Task to carry out: Pull every line from the records below and reproduce each one verbatim, in the same order.

Records for the task:

● ● ● ● ●

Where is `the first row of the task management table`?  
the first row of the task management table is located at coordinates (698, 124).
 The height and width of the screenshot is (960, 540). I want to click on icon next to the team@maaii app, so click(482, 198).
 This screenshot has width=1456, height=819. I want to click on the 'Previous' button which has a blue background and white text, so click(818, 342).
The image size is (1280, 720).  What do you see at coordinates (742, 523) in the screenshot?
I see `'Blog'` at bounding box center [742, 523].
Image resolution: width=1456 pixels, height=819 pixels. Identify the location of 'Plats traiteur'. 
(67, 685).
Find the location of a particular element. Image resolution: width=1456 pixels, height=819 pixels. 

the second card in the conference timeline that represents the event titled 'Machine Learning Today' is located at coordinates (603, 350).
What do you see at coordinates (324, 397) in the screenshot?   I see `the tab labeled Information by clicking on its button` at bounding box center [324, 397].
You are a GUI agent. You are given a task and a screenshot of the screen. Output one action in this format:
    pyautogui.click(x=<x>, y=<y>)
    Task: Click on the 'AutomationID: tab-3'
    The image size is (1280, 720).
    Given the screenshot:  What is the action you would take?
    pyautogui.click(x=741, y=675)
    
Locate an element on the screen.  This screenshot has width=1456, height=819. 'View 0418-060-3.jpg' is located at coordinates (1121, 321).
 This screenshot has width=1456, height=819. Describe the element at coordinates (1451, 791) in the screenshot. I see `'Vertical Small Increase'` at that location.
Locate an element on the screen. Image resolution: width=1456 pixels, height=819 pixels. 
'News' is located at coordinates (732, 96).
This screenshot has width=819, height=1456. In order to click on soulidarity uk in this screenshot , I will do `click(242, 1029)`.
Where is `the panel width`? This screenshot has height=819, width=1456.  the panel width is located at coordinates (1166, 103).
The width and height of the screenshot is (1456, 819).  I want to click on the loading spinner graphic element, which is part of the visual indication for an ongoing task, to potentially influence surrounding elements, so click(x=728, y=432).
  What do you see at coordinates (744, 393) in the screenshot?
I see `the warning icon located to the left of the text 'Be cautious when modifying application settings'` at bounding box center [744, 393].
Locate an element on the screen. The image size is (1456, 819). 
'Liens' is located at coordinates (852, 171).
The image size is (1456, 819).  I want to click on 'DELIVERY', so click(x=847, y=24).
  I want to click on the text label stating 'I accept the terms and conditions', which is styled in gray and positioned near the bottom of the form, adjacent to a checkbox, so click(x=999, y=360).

● ● ● ● ●

Exercise solution:
Where is `the first row of the task management table`?  
the first row of the task management table is located at coordinates (698, 124).
 The height and width of the screenshot is (960, 540). I want to click on icon next to the team@maaii app, so click(482, 198).
 This screenshot has width=1456, height=819. I want to click on the 'Previous' button which has a blue background and white text, so click(818, 342).
The image size is (1280, 720).  What do you see at coordinates (742, 523) in the screenshot?
I see `'Blog'` at bounding box center [742, 523].
Image resolution: width=1456 pixels, height=819 pixels. Identify the location of 'Plats traiteur'. 
(67, 685).
Find the location of a particular element. Image resolution: width=1456 pixels, height=819 pixels. 

the second card in the conference timeline that represents the event titled 'Machine Learning Today' is located at coordinates (603, 350).
What do you see at coordinates (324, 397) in the screenshot?   I see `the tab labeled Information by clicking on its button` at bounding box center [324, 397].
You are a GUI agent. You are given a task and a screenshot of the screen. Output one action in this format:
    pyautogui.click(x=<x>, y=<y>)
    Task: Click on the 'AutomationID: tab-3'
    The image size is (1280, 720).
    Given the screenshot:  What is the action you would take?
    pyautogui.click(x=741, y=675)
    
Locate an element on the screen.  This screenshot has width=1456, height=819. 'View 0418-060-3.jpg' is located at coordinates (1121, 321).
 This screenshot has width=1456, height=819. Describe the element at coordinates (1451, 791) in the screenshot. I see `'Vertical Small Increase'` at that location.
Locate an element on the screen. Image resolution: width=1456 pixels, height=819 pixels. 
'News' is located at coordinates (732, 96).
This screenshot has width=819, height=1456. In order to click on soulidarity uk in this screenshot , I will do `click(242, 1029)`.
Where is `the panel width`? This screenshot has height=819, width=1456.  the panel width is located at coordinates (1166, 103).
The width and height of the screenshot is (1456, 819).  I want to click on the loading spinner graphic element, which is part of the visual indication for an ongoing task, to potentially influence surrounding elements, so click(x=728, y=432).
  What do you see at coordinates (744, 393) in the screenshot?
I see `the warning icon located to the left of the text 'Be cautious when modifying application settings'` at bounding box center [744, 393].
Locate an element on the screen. The image size is (1456, 819). 
'Liens' is located at coordinates (852, 171).
The image size is (1456, 819).  I want to click on 'DELIVERY', so click(x=847, y=24).
  I want to click on the text label stating 'I accept the terms and conditions', which is styled in gray and positioned near the bottom of the form, adjacent to a checkbox, so click(x=999, y=360).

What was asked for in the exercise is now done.